Berdasarkan pengertian
landreform tersebut di atas, maka tujuan
landreform dapat diklasifikasikan terjadi 2 (dua) bagian, yaitu tujuan secara
umum dan tujuan secara khusus. Secara Umum tujuan Landreform adalah
untuk mempertinggi taraf hidup dan penghasilan petani penggarap, sebagai
landasan pembangunan ekonomi menuju masyarakat adil dan makmur berdasarkan
Pancasila.
Sedang Secara Khusus dengan
berdasarkan pada tujuan secara umum di atas, maka Landreform di Indonesia
diarahkan agar dapat mencapai 3 (tiga) aspek sekaligus, yaitu :
v
Tujuan
Sosial Ekonomi:
·
Memperbaiki
keadaan sosial ekonomi rakyat dengan memperkuat hak milik serta memberi isi dan
fungsi sosial pada hak milik.
·
Memperbaiki
produksi nasional khususnya sektor pertanian guna mempertinggi penghasilan dan
taraf hidup rakyat.
v
Tujuan
Sosial Politik :
·
Mengakhiri
sistem tuan tanah dan menghapuskan pemilikan tanah yang luas.
·
Mengadakan
pembagian yang adil atas sumber-sumber penghidupan rakyat tani berupa tanah
dengan maksud agar ada pembagian hasil yang adil pula.
v
Tujuan
Mental Psikologis :
·
Meningkatkan
kegairahan kerja bagi para petani penggarap dengan jalan memberikan kepastian
hak mengenai pemilikan tanah.
·
Memperbaiki
hubungan kerja antara pemilik tanah dengan penggarapnya.(Departemen
Penerangan R.I., 1982 :42)
Atas dasar tujuan itu maka
sasaran yang akan dicapai adalah memberikan pengayoman kepada para petani dalam
usaha memberikan kepastian hukum dan kepastian hak dengan cara memberikan hak
milik atas tanah yang telah digarapnya. Selanjutnya sebagai pengakuan adanya
hak milik perseorangan atas tanah, maka kepada bekas pemilik yang tanahnya
diambil oleh pemerintah diberikan ganti rugi menurut ketentuan yang berlaku.
Pelaksanaan landreform di
Indonesia secara resmi telah dimulai sejak tahun 1961, namun demikian para
petani penggarap sampai saat ini masih menanti pelaksanaan program landreform
secara nyata dan konsekuen, (Arie Sukanti Hutagalung, 1985:3).

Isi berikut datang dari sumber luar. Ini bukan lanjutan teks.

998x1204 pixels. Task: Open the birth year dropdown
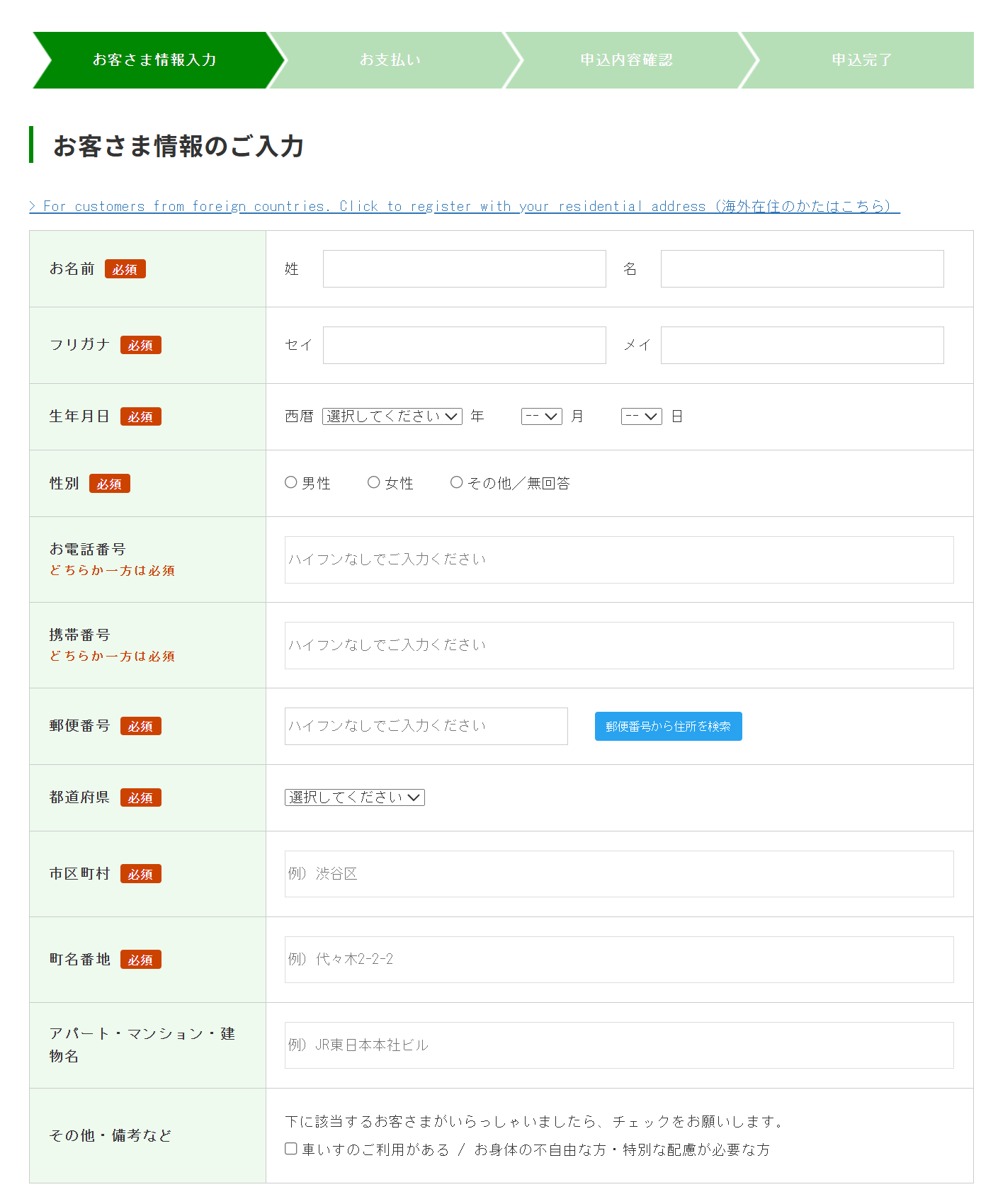(x=392, y=416)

1.3. Dasar Hukum Kegiatan Landreform
Sebagai landasan hukum pelaksanaan Landreform di Indonesia terdapat beberapa
peraturan perundang-undangan, yaitu :
a. Undang-undang No.5 Tahun 1960
(Lembaran Negara Tahun 1960 Nomor 104) tentang Peraturan Dasar Pokok Pokok
Agraria. Apabila kita teliti ketentuan tersebut maka kita akan menemukan
peberapa pasal yang berkenaan dengan pelaksanaan landreform, yaitu :
v Pasal 7 yang menentukan bahwa untuk
tidak merugikan kepentingnan umum maka pemilikan dan penguasaan tanah yang
melampaui batas tidak diperkenankan.
v Pasal 10 ayat (1) yang menentukan bahwa
setiap orang dan badan hukum yang mempunyai sesuatu hak atas tanah pertanian
pada asasnya diwajibkan mengerjakan atau mengusahakan sendiri secara aktif
dengan mencegah cara-cara pemerasan.
v Pasal 13 ayat (2) yang menentukan
bahwa pemerintah mencegah adanya usaha-usaha dalam lapangan agraria dan
organisasi-organisasi, perseorangan yang bersifat monopoli swasta.

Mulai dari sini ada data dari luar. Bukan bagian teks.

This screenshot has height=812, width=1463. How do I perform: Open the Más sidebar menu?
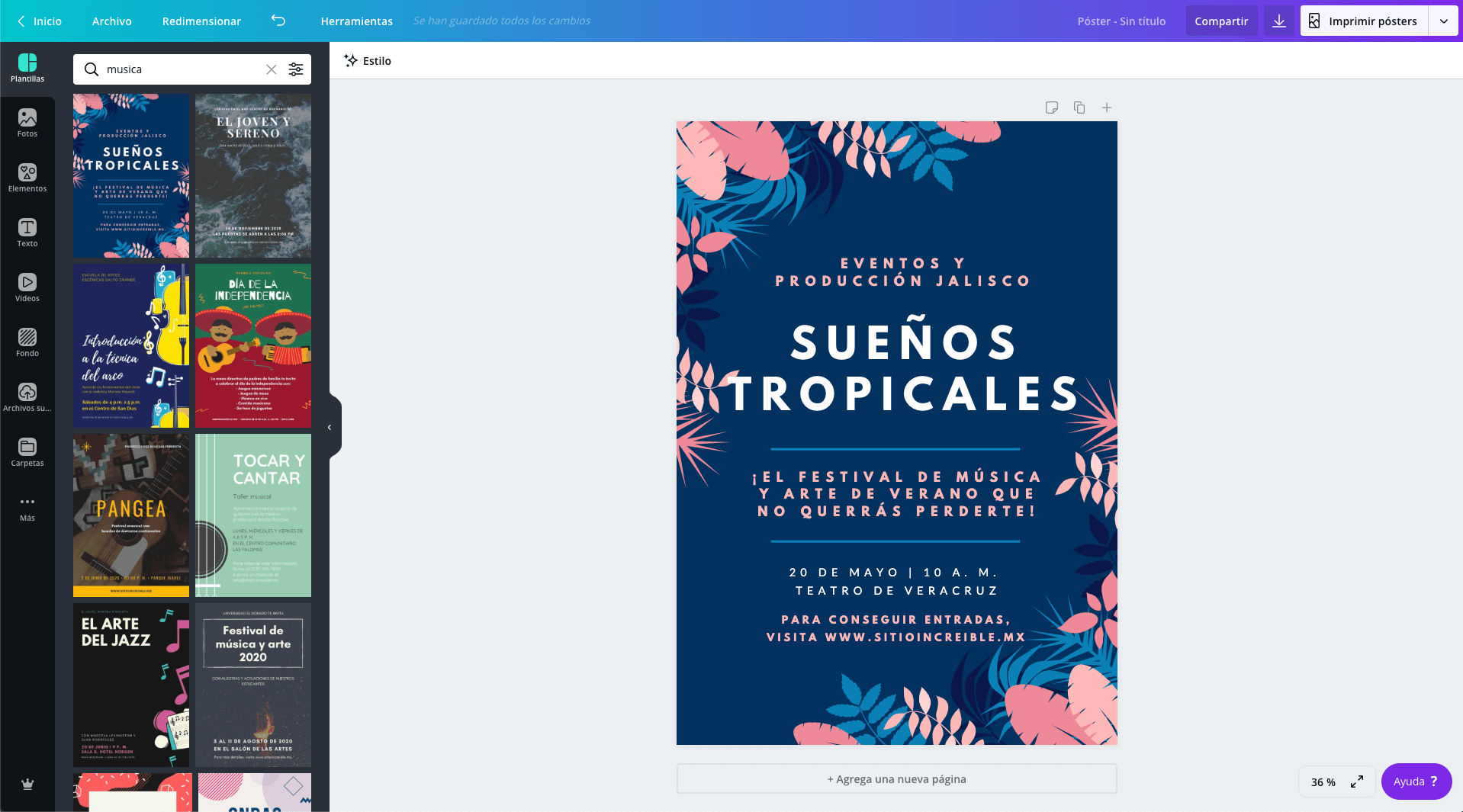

v Pasal 17 yang menentukan :
1)
Dengan mengingat kententuan dalam
pasal 7 maka untuk mencapai tujuan yang dimaksud dalam pasal 2 ayat (3) diatur
luas maksimum dan minimum tanah yang boleh dipunyai dengan sesuatu hak tersebut
dalam pasal 16 oleh satu keluarga atau badan hukum.
2)
Penetapan batas maksimum termaksud
dapal ayat (1) pasal ini dilakukan dengan Peraturan perundangan dalam waktu
yang singkat.
3)
Tanah-tanah yang merupakan kelebihan
dari batas maksimum termaksud dalam ayat (2) pasal ini diambil oleh pemerintah
dengan ganti rugi, untuk selanjutnya dibagi kepada rakyat yang membutuhkan
menurut ketentuan-ketentuan dalam Peraturan Pememrintah.
4)
Tercapainya batas maksimum termaksud
dalam ayat (1) pasal ini yang akan ditetapkan dengan peraturan perundangan
dilaksanakan secara berangsur-angsur.
- Undang-undang
No. 1 Tahun 1958 tentang
Penghapusan Tanah-tanah Partikelir.
- Undang-undang
No. 56 /Prp/ 1960 tentang Penetapan luas Tanah Pertanian.
- Peraturan
Pemerintah No. 18 Tahun 1958 tentang tentang Pelaksanaan Undang-undang
Penghapusan Tanah Partikelir.
- Peraturan
Pemerintah No.224 Tahun 1961 tentang Pelaksanaan Pembagian Tanah dan
Pemberian Ganti Rugi.
- Peraturan
Pemerintah No.41 Tahun 1964 tentang Perubahan dan Tambahan Peraturan Pemerintah No.224 Tahun 1961.
- Peraturan
Pemerintah No.4 Tahun 1977 tentang Pemilikan Tanah Absentee Bagi Para
Pensiunan Pegawai Negeri.
- Peraturan
Presiden No. 55 Tahun 1980 tentang Organisasi Penyelenggaraan Landreform.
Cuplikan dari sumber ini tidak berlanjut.